Elements that aren't set to true are guaranteed to be default initialized to 0 = false.


That being said, here is my code review:

Bugs

  • bool alphabetic = true; means that your function will return true if the first element of the array is \0.

  • You don't stop once you find an invalid character, so the whole function is needlessly slow.

Coding style

  • The !! is fine. The other reviews fail to grasp that the C standard only guarantees: (C11 7.4.1)

    The functions in this subclause return nonzero (true) if and only if the value of the argument c conforms to that in the description of the function.

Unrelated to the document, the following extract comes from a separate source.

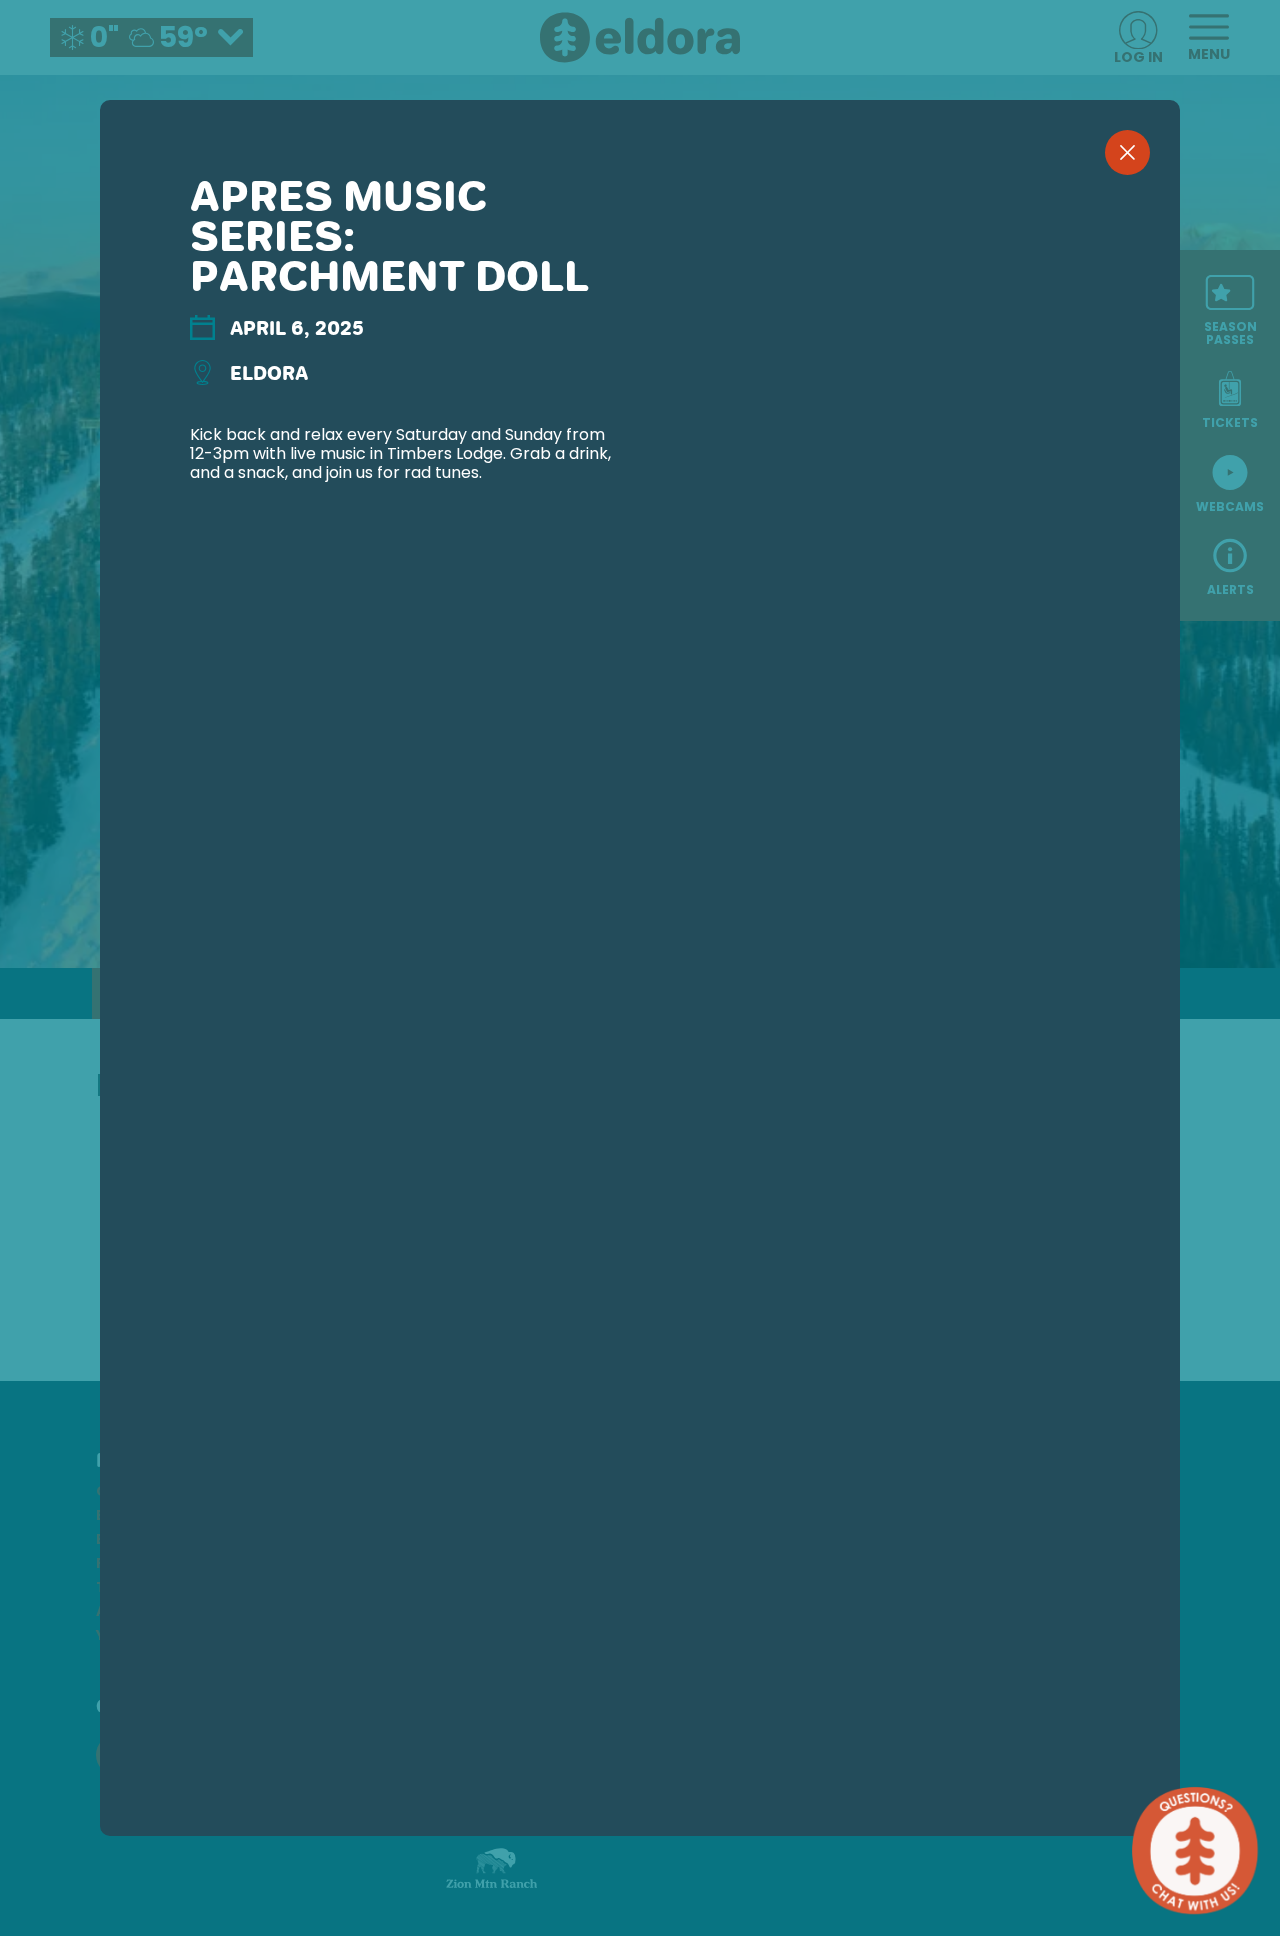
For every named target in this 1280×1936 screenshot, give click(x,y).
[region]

    This text has remained unchanged since C90, as in before C had a boolean type. So it does not mean that the function necessarily returns boolean true, but rather that it returns anything non-zero.

    However, the code would be more readable if you write is_alpha(...) != false. The use of !! is often criticised as obfuscation.

  • The use of ++ (pre or postfix) mixed with other operators in the same expression is widely recognized as bad practice. There are many dangers with this, both operator precedence bugs and risk of invoking poorly-defined behavior. In addition, it makes the code hard to read.

    Suppose for example that someone comes in and maintains the code, want to allow spaces, is aware that the is... functions return anything non-zero, and therefore writes something like !!(isalpha(*c++) | isspace(*c)). Boom, severe bug, undefined behavior.

    Therefore, never write things such as *c++ even though this happen to be a very commonly used C trick. There is no benefit what-so-ever of mixing ++ with other operators, only dangers.

  • The use of while(*c) is a debated coding style. As such, it is a bit subjective - some think this style is fine as it is "traditional C". Others, like the MISRA-C coding standard (and me) prefer while(*c != '\0') as this is more self-documenting, improves possibilities of static code analysis and prevents mix-ups with c != NULL, which of course means something else entirely.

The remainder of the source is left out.